É bom lembrar que o serviço de Internet é o único tipo de serviço que é vendido com essa margem de tolerância (90%) na velocidade, e, ao contrário do que acontece com outros serviços como Água, Energia elétrica e até produtos como arroz e feijão são vendidos com tolerância ZERO ou quase zero em relação ao fornecimento dos mesmos, veja:
- Se você compra um pacote de arroz com 1KG, e ele vem 950g, você não reclama. pois não é uma margem de erro tão grande a ponto de fazer com que você tenha um prejuízo perceptível.
- O Argumento usado pelas operadoras, é que é colocado em contrato, mas imagine que você compre um pacote de arroz, que na frente, em letras garrafais esteja escrito ARROZ 1KG, mas nas letras miúdas, na parte de trás do pacote esteja escrito “contém no mínimo 100g de arroz, o restante poderá ser de AREIA, dependendo de quantas pessoas comam esse arroz.”
Isso acaba sendo uma atitude de má-fé das operadoras, que iludem os usuários com chamativos 300kbps, 400kbps, 1Mbps, 2Mbps, e até 10Mbps, mas no contrato dizem que só garantem 30kbps, 40kbps, 100kbps, 200kbps e 1000kbps.
Lembremos também que nossa Internet sempre varia para MENOS do que a velocidade nominal contratada e nunca para MAIS.
Planos de dados:
Alguns provedores costumam limitar o consumo de dados – que é tudo o que você usa da Internet, desde abrir e-mails até baixar músicas, passando pelas suas conversas no Msn, Skype e recados do Orkut - e que já virou rotina na vida dos usuários, mas as operadoras não informam nem dão uma solução de como o usuário saber a quantia de dados que ele usou, o que pode levar o usuário a ser prejudicado ou até fraudado pelas operadoras, já que elas tem todo o controle da quantidade de dados e não mostram de uma maneira transparente o que o usuário usa realmente.

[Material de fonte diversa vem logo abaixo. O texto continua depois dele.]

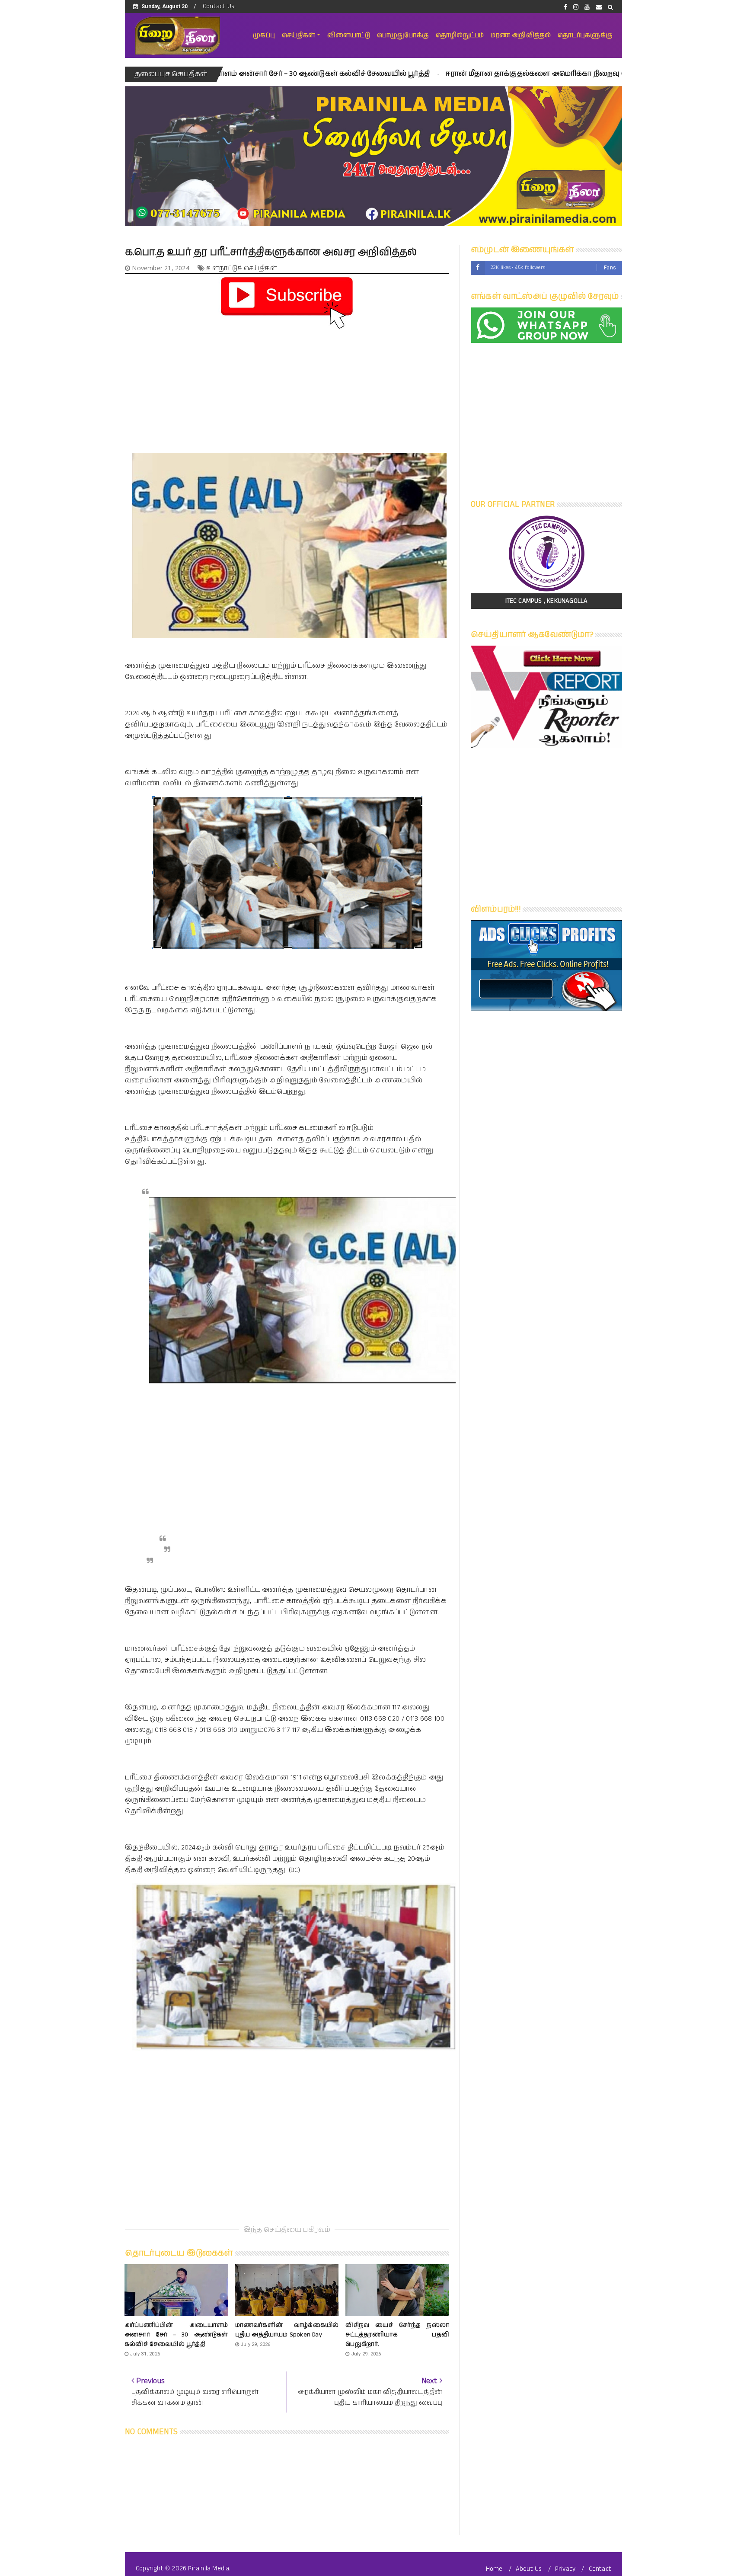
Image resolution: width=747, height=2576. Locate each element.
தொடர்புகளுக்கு (585, 35)
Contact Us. (219, 6)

Além disso, os computadores com Windows (90% deles) têm o recurso de atualização automática, assim como os antivírus, que consomem os dados dos planos sem que o usuário comum saiba que esses recursos estão ativados, sendo assim, as operadoras que optarem pela venda de planos de dados para acesso a Internet em computadores, deveriam elaborar um software ou um hardware para medir o uso desse tipo de informação, já que o usuário comum não tem esse acesso nativamente.
Traffic Shapping:
Segundo a Wikipedia:
Traffic shaping é um termo da língua inglesa, utilizado para definir a prática de priorização do tráfego de dados, através do condicionamento do débito de redes, a fim de otimizar o uso da largura de banda disponível.
O termo passou a ser mais conhecido e utilizado após a popularização do uso de tecnologias "voz sobre IP" (VoIP), que permitem a conversação telefônica através da internet. O uso desta tecnologia permite que a comunicação entre localidades distintas tenham seus custos drasticamente reduzidos, substituindo o uso das conexões comuns.

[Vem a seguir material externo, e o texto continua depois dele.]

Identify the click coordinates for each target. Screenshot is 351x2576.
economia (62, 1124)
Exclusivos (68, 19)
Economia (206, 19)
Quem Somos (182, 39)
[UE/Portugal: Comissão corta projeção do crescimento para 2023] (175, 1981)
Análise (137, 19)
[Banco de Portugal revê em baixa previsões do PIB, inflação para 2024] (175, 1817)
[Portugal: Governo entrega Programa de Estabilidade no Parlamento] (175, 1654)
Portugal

No Brasil, a prática passou a ser adotada pelas empresas de telefonia, apesar de condenada por algumas instituições protetoras dos direitos do consumidor. Estas empresas utilizam programas de gestão de dados que acompanham e analisam a utilização e priorizam a navegação, bloqueando ou diminuindo o trafego de dados VoIP, assim prejudicando a qualidade do uso deste tipo de serviço. A prática também é comumente adotada para outros tipos de serviços, conhecidos por demandar grande utilização da largura de banda, como os de transferência de arquivos, por exemplo, P2P e FTP.
O Texto da Wikipedia já diz tudo, o que falta é uma regulamentação sobre a prática de Traffic Shapping, já que a prática já é condenada por algumas instituições de defesa do consumidor.
Gostou? Então envie para seu parlamentar preferido e ajude a construir um Brasil Melhor. Afinal, não basta inclusão Digital, é preciso qualidade nos serviços que levarão a mesma para as pessoas.